Hand-held robot points to less invasive prostate surgery

Vanderbilt collaborators focused on minimally invasive prostate surgery are developing an endoscopic robotic system with two-handed dexterity at a much smaller scale than existing options.

A key part of the design – telescoping, curved, concentric tubes – received U.S. patent protection in March 2019, the same month the principal investigators secured a $2.1 million R01 grant from the National Institutes of Health to advance the project. In January, Virtuoso Surgical, the team’s Nashville-based company, was highlighted as a “startup to watch” by MedTech Strategist.

Robert Webster III, the Richard A. Schroeder Professor of Mechanical Engineering, and Dr. Duke Herrell, a urologic surgeon at Vanderbilt University Medical Center, seek to enable surgeons to remove the prostate through the urethra and perform delicate reconstructive suturing.

“The concentric tube idea lets us make our manipulators an order of magnitude smaller than the surgical robots doctors use today,” Webster said. “This, along with accessing the prostate from a natural orifice will dramatically reduce surgical invasiveness, helping patients heal faster.”

Both Webster and Herrell are core affiliates with the Vanderbilt Institute for Surgery and Engineering. Collaboration is central to the mission of VISE, where engineers, surgeons and other experts work side-by-side to develop next-generation instruments that require less tissue and organ disruption and improve surgical outcomes. Giving surgeons two-handed dexterity with small tentacle-like arms at the tip of the endoscope is a significant advancement.

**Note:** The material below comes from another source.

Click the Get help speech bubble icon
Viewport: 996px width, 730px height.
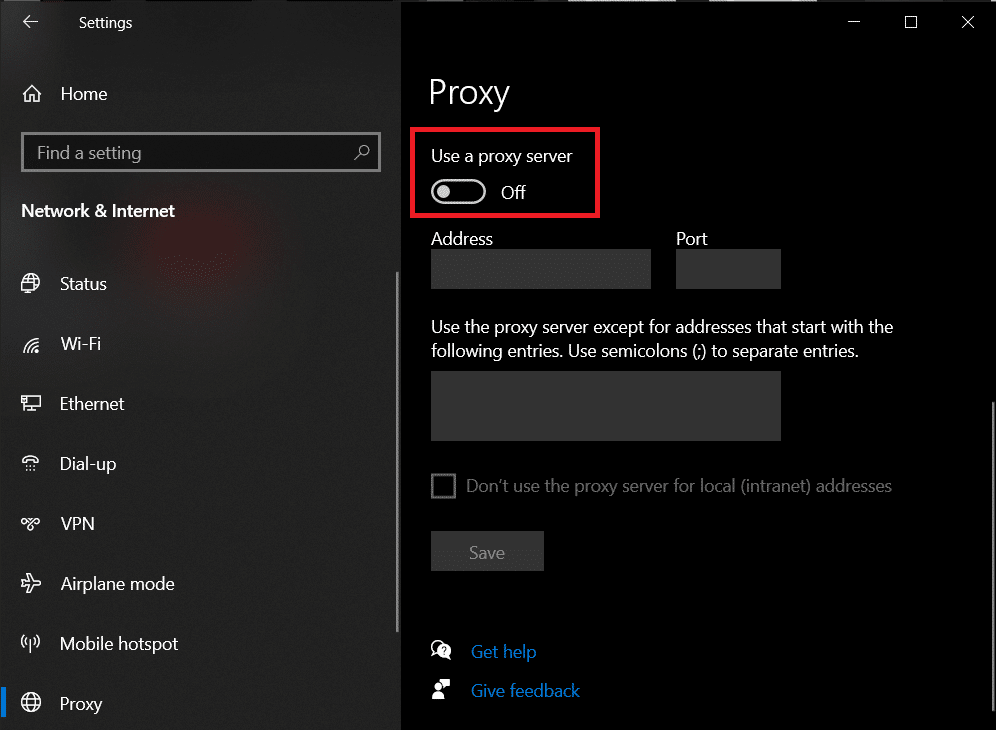point(440,649)
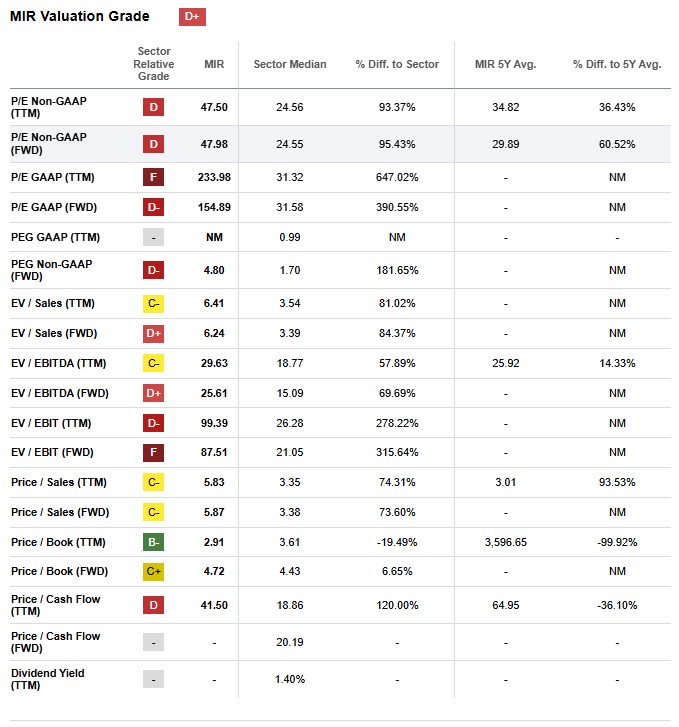
Task: Click the D+ overall Valuation Grade badge
Action: (x=192, y=17)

“Making complex endoscopy easier is a game-changer for multiple surgical and interventional specialties, and most importantly for patients,” said Herrell, a Professor of Urologic Surgery, Biomedical and Mechanical Engineering, and director of Minimally Invasive Urologic Surgery and Robotics at VUMC.

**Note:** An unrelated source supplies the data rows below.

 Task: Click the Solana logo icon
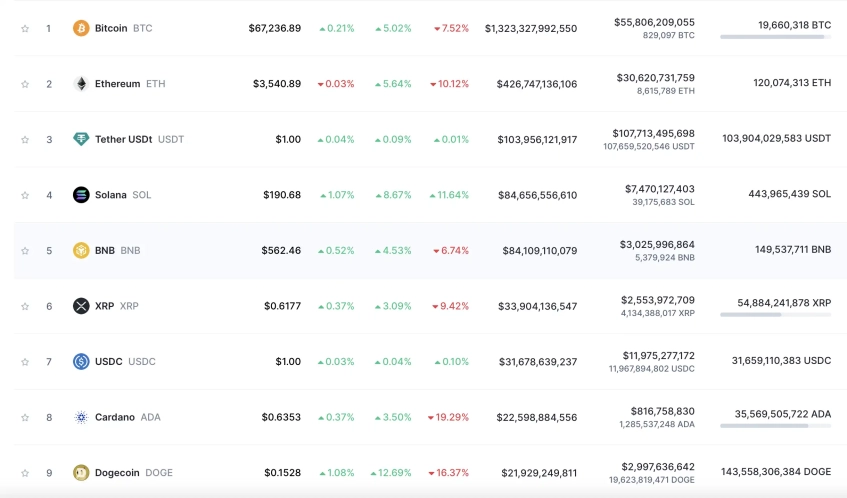[x=81, y=195]
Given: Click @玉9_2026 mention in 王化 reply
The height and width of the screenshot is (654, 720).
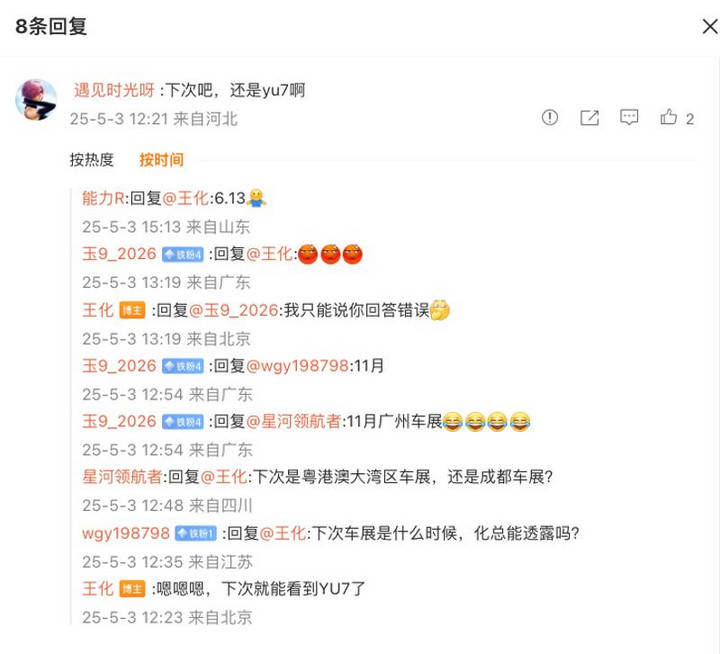Looking at the screenshot, I should [x=233, y=310].
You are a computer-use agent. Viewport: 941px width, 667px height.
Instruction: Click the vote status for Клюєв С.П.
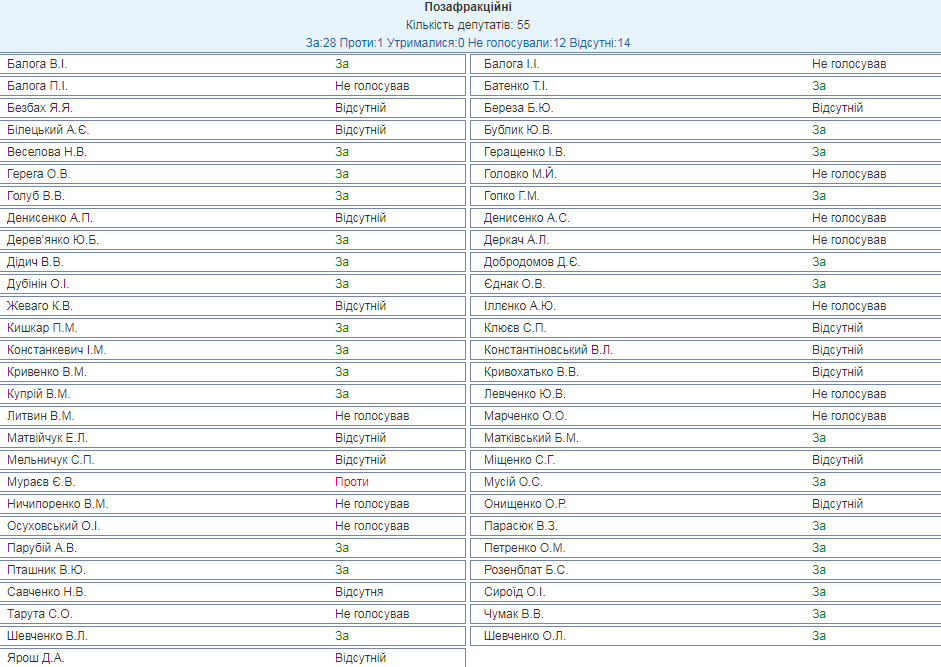coord(837,328)
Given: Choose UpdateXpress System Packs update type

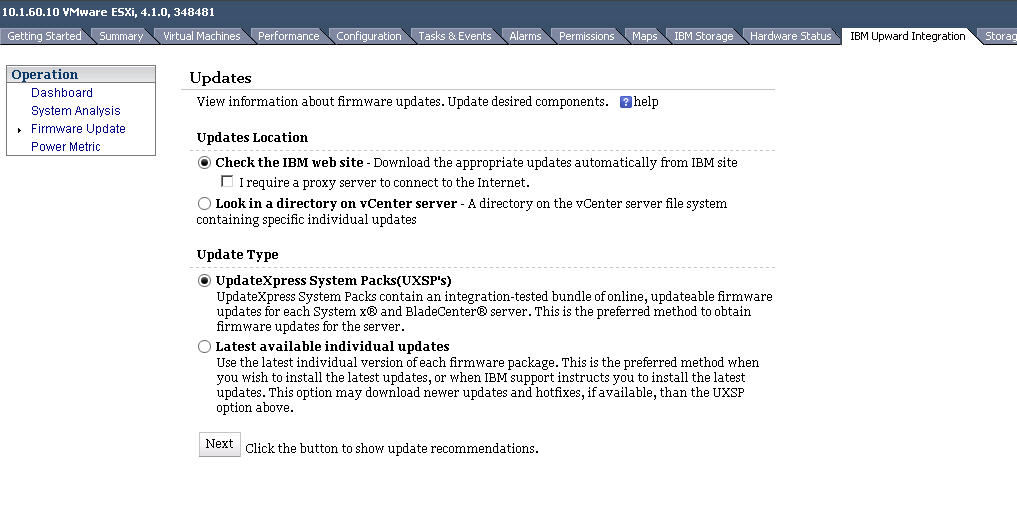Looking at the screenshot, I should click(205, 281).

In American men prostate cancer is the second most common cancer behind skin cancer, and the second leading cause of cancer death, behind lung cancer. Up to 1 in 9 U.S. men will develop prostate cancer, and about 1 in 41 will die of it.

In the U.S. alone more than 90,000 prostate surgeries are performed each year, many as open procedures with an incision 8 to 10 inches long made below the navel. In laparoscopic and robot-assisted laparoscopic prostatectomies, surgeons make several small incisions across the belly for insertion of surgical tools and a camera.

The Vanderbilt project would make the surgery much less invasive by introducing tiny surgical instruments through the natural opening provided by the urethra, a process called endoscopic transurethral prostatectomy. The approach would eliminate the need to dissect through healthy tissues from the abdomen into the pelvic area and cause less disruption to the the nerves that control continence and erectile function.